→ **Required task**
Edit the entries below by replacing every "icon" with "button" and leaving all other text unchanged. Omit the pictures from your answer.

>> START Records supplied

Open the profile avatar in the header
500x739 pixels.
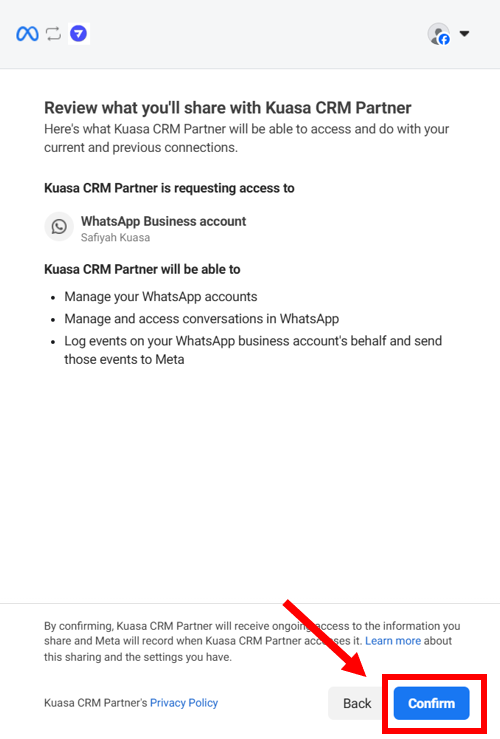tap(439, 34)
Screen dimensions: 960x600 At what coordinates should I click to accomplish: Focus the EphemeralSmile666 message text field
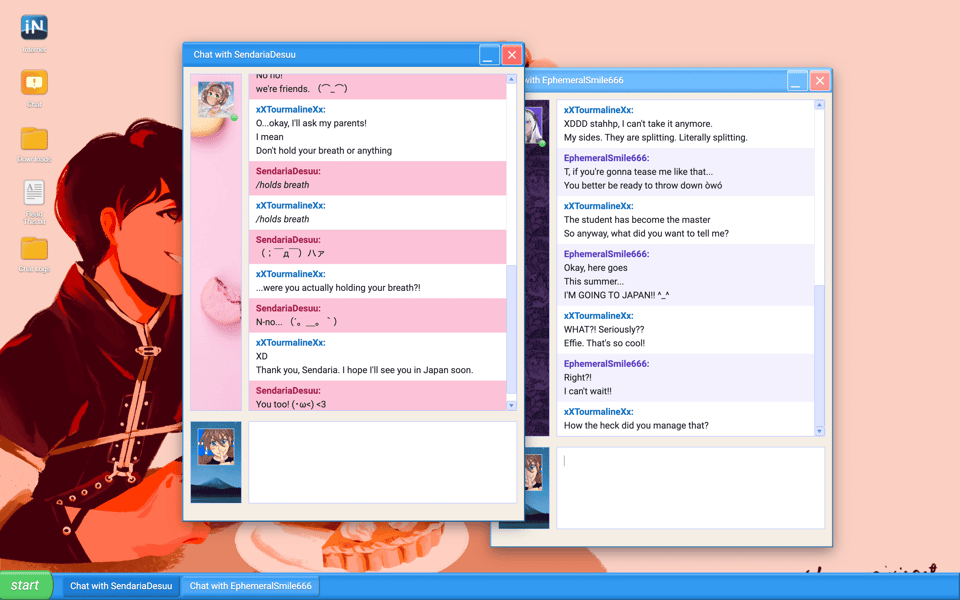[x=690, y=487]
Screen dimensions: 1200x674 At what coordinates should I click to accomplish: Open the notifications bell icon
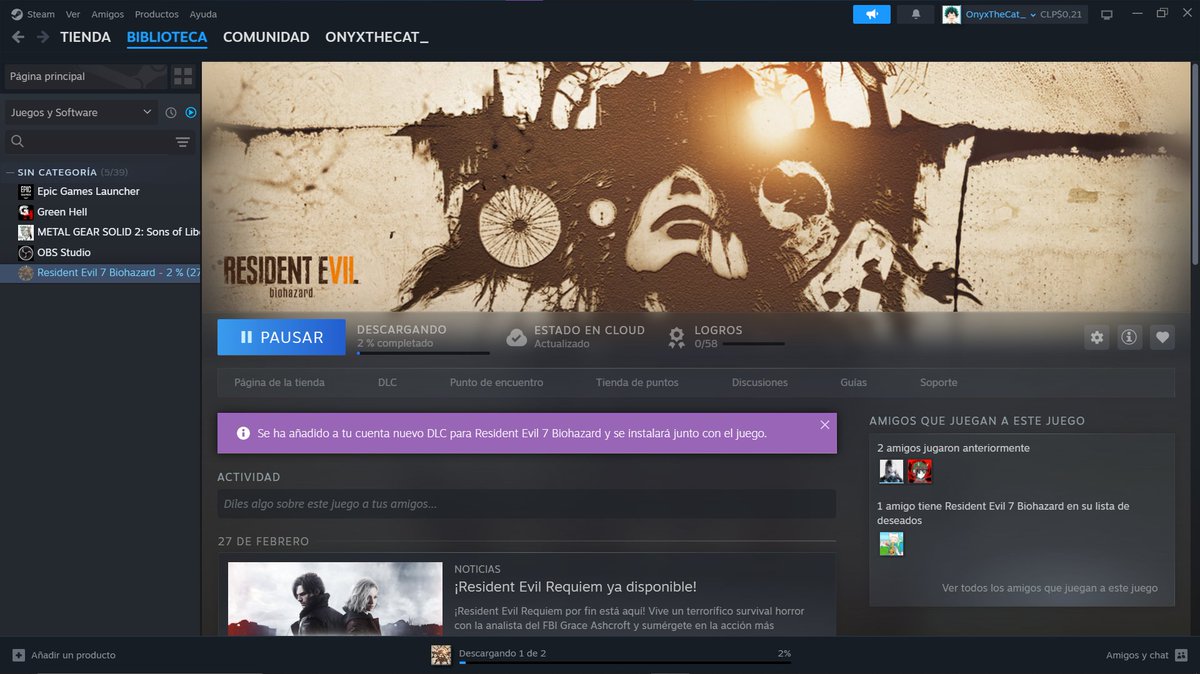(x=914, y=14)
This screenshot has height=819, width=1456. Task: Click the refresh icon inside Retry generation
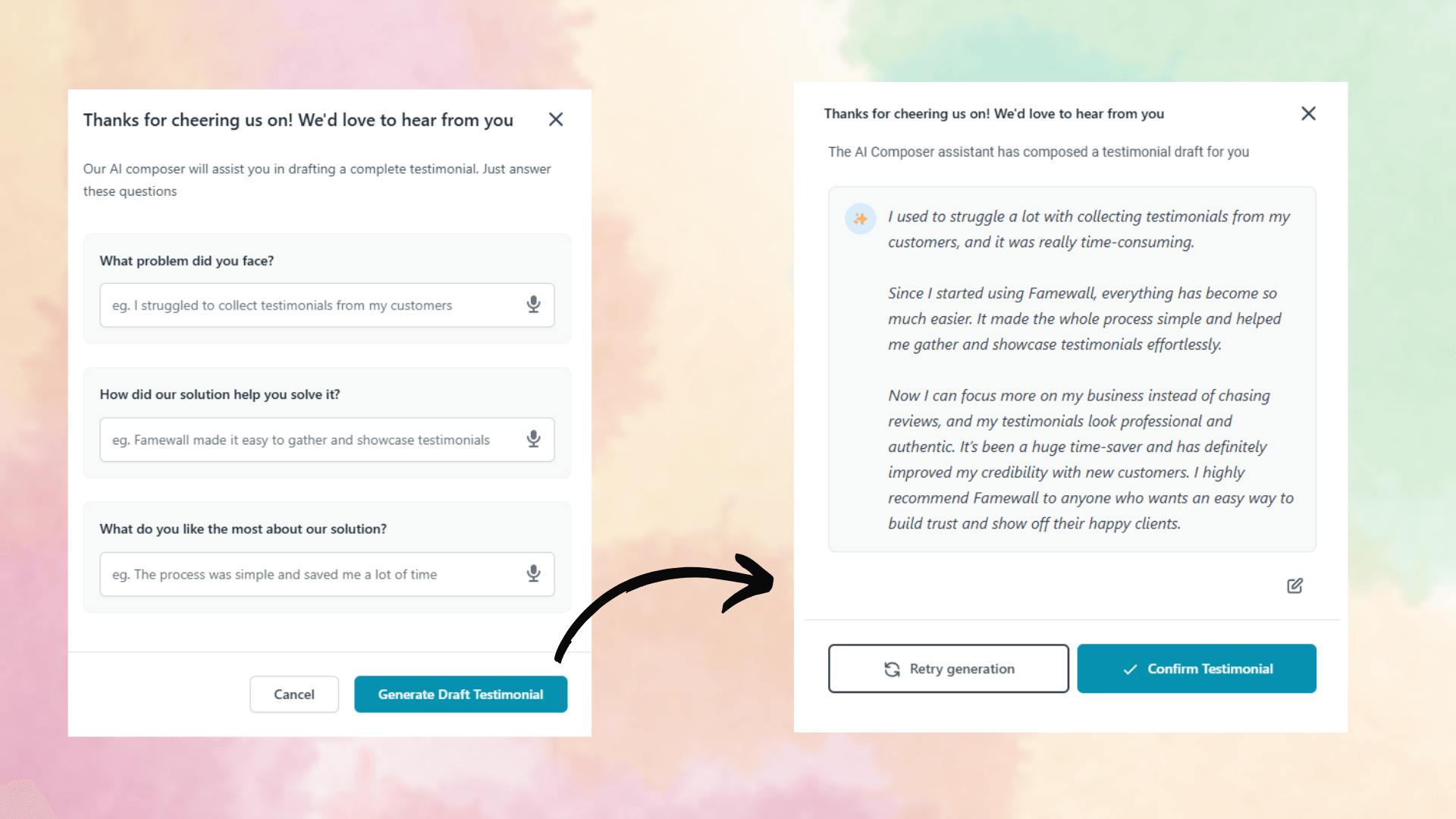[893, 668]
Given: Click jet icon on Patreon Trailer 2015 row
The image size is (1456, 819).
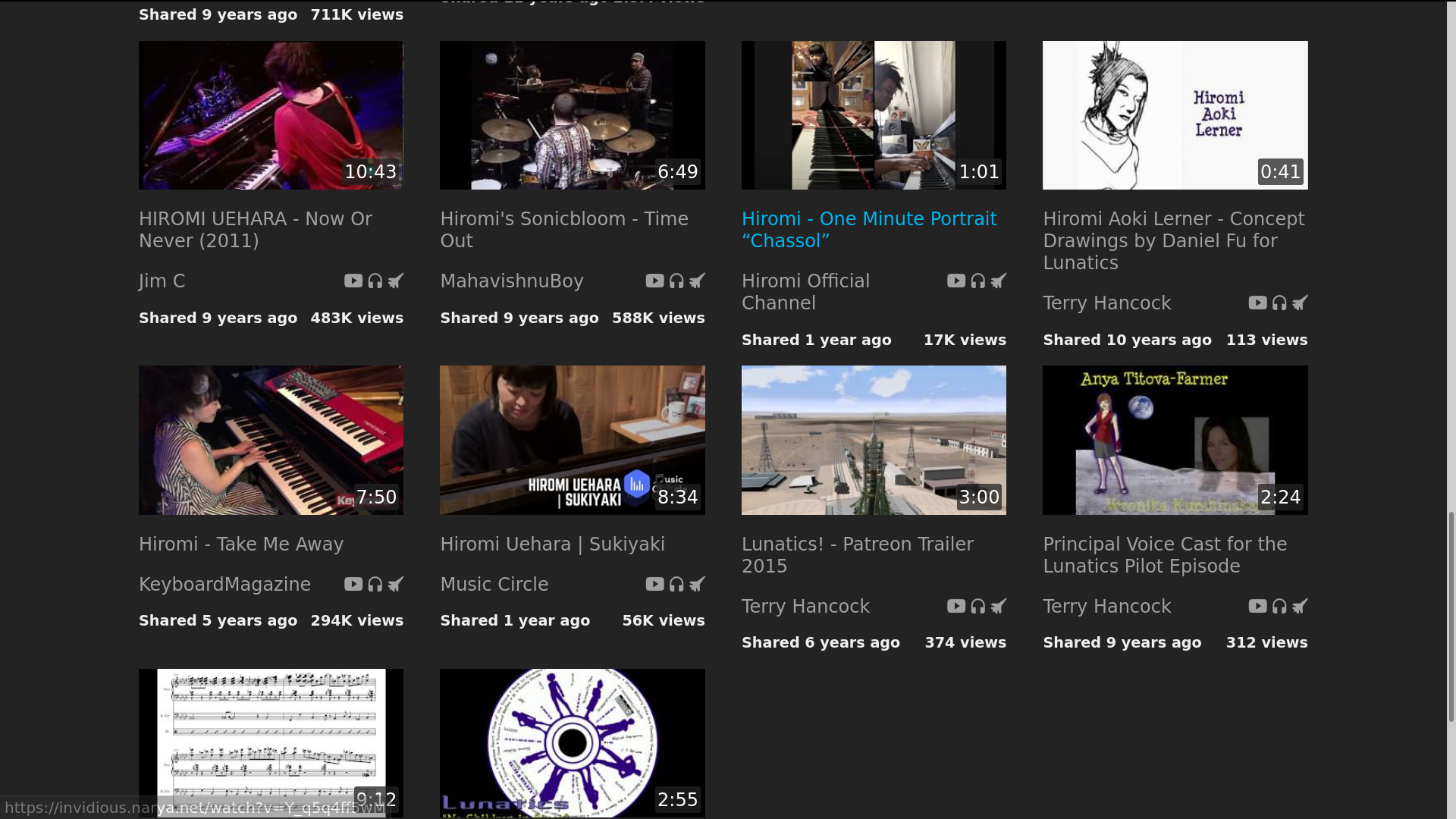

>> END Records supplied

→ **Solution to this problem**
Open the profile avatar in the header
500x739 pixels.
tap(439, 34)
Screen dimensions: 960x600 At what coordinates should I click to accomplish: Focus the EphemeralSmile666 message text field
[x=690, y=487]
Screen dimensions: 1200x674 At what coordinates should I click to accomplish: Open the notifications bell button
(x=914, y=14)
This screenshot has height=819, width=1456. Task: Click the refresh button inside Retry generation
[893, 668]
Given: Click jet button on Patreon Trailer 2015 row
The image size is (1456, 819).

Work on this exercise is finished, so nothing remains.